Worth Watching: World War II Drama on PBS, AMC Goes Acoustic, ‘Modern Family’ and ‘Sharknado’ Marathons, Atlanta Child Murders & More True-Crime TV
A selective critical checklist of notable weekend TV:
World on Fire (Sunday, 9/8c, PBS, check local listings at pbs.org): Masterpiece returns to one of its thematic sweet spots — Europe during World War II — in an expansive, ambitious seven-part series set against the rising tide of Nazi aggression in 1939 and 1940, with invasions of Poland and France affecting the interconnected lives of characters in London, Warsaw and Paris. Helen Hunt stars as an American radio correspondent and eyewitness to history, but the standout is Julia Brown as working-class songbird Lois Bennett, who finds her own independent path after spurning her posh lover (matinee idol Jonah Hauer-King), an international translator who will eventually rise to the noble occasion at Dunkirk. (See the full review.)
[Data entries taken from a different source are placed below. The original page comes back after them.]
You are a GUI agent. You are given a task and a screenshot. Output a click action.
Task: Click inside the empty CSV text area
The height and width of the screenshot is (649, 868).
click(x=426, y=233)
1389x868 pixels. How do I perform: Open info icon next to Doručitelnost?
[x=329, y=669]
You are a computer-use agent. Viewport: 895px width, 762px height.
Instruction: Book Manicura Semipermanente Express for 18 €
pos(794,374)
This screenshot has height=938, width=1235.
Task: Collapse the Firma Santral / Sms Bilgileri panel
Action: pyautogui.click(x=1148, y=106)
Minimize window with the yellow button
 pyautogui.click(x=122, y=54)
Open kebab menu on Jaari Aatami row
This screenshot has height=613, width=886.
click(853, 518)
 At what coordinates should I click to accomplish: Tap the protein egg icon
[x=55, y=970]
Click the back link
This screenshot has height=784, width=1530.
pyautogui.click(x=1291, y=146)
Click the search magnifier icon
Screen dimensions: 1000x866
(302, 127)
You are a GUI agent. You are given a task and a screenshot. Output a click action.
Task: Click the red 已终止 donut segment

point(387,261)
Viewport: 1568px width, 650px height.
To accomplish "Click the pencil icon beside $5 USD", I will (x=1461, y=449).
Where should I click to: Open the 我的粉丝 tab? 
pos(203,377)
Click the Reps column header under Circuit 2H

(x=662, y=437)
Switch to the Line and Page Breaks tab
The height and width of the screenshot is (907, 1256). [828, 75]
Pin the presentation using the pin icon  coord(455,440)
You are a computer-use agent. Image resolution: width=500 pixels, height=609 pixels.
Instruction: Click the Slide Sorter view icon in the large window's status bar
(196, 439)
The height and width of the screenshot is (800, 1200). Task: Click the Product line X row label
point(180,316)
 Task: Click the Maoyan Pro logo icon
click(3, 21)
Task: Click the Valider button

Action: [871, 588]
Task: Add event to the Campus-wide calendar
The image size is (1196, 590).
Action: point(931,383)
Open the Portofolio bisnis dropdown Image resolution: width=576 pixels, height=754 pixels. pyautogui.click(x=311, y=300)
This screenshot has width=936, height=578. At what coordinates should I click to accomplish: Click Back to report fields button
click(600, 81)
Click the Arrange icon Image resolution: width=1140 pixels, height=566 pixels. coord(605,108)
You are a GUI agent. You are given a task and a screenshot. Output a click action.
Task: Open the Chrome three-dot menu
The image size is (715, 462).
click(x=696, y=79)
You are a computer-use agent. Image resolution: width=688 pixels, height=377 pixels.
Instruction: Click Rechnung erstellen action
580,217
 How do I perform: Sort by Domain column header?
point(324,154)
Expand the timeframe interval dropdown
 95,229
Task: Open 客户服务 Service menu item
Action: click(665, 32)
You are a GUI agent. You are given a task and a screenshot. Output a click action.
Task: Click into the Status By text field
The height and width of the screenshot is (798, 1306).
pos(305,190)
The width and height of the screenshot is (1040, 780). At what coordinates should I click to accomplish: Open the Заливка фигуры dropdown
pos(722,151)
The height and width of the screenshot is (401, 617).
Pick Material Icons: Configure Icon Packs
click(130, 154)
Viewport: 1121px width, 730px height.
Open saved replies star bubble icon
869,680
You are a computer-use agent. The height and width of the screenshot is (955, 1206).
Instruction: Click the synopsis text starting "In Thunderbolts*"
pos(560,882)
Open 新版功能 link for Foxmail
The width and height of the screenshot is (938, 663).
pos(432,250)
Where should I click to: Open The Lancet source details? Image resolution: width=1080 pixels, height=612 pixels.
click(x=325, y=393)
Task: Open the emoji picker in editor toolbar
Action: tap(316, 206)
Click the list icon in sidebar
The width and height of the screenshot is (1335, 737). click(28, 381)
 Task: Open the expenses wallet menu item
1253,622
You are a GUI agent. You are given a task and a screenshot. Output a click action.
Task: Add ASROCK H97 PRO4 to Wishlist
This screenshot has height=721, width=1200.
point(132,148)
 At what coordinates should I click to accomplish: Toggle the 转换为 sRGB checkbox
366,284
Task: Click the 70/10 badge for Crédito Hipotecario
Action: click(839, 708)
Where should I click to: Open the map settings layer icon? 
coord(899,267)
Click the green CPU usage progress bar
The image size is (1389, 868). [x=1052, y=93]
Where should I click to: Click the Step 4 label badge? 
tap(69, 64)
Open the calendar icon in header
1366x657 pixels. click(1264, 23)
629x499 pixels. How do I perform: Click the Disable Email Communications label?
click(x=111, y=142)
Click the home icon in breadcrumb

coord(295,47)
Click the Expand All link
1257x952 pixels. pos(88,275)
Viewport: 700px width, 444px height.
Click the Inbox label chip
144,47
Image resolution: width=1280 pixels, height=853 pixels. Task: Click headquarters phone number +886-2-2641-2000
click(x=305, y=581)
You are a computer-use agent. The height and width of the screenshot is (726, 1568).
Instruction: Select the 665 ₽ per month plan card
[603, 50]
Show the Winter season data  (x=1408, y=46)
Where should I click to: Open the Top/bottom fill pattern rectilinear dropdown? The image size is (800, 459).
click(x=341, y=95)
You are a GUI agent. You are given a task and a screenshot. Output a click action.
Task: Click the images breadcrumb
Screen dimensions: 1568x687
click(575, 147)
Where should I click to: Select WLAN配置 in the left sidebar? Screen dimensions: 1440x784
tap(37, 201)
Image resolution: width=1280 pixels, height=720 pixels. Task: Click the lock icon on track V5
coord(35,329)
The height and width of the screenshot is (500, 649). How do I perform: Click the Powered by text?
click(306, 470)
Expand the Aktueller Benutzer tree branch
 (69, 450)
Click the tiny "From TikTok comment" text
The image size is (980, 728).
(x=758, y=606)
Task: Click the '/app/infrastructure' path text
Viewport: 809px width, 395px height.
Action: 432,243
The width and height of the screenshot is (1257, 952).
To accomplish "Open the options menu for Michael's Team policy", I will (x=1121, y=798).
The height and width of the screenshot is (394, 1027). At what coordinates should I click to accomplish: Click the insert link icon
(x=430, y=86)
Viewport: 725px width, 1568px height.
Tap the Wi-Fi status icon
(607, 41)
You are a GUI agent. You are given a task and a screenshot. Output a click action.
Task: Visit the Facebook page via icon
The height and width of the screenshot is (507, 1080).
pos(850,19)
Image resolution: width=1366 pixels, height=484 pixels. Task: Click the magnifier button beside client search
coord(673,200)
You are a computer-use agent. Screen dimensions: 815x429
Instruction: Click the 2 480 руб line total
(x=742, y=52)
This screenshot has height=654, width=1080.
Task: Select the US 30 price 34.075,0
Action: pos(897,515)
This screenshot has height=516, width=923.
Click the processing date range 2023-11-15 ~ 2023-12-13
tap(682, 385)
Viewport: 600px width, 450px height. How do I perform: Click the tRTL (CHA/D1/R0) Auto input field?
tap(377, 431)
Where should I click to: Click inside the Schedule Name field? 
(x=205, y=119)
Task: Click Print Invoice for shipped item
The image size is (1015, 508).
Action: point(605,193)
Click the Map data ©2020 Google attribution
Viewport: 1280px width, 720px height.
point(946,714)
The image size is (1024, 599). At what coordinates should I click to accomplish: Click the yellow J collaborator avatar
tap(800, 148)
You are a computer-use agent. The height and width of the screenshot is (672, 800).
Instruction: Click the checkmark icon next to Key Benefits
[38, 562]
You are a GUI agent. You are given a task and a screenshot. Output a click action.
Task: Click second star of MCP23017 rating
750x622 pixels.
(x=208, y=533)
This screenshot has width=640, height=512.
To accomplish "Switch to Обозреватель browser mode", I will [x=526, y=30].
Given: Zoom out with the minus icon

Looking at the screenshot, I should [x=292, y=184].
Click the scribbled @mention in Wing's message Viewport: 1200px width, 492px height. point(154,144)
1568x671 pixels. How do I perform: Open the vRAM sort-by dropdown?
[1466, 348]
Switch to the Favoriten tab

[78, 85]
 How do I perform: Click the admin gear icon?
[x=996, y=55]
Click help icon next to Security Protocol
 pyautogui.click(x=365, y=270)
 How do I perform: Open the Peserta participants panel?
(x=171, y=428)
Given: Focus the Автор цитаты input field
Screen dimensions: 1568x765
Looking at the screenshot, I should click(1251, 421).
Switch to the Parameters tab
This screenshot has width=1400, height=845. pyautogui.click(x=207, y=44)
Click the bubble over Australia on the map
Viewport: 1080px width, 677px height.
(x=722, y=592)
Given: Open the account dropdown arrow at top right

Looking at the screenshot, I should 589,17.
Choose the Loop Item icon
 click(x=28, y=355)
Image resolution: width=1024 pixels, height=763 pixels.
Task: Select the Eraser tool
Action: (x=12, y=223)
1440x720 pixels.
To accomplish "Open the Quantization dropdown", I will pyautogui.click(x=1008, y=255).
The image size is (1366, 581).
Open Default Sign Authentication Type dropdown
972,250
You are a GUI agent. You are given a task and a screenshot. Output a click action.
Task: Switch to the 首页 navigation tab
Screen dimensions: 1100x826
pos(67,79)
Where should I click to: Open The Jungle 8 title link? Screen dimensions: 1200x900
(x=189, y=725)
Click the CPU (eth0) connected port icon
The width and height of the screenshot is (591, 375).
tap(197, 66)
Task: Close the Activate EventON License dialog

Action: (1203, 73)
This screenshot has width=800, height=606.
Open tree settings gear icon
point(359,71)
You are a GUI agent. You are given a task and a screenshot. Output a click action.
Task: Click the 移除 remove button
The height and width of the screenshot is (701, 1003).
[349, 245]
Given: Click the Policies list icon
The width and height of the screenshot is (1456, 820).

The Windermere Children (Sunday, 10/9c, PBS, check local listings at pbs.org): Following the premiere of Fire, an overwhelmingly emotional 90-minute film follows a group of children and adolescents rescued from Nazi concentration camps in the summer of 1945, who are brought to a British country estate to learn what it means to be free again. Thomas Kretschmann stars as child psychologist Oscar Friedman, a German Jew, who oversees a caring staff (including Iain Glen as a gruff soccer coach) as they transition these young survivors from a world of deprivation and cruelty to one of comfort and kindness.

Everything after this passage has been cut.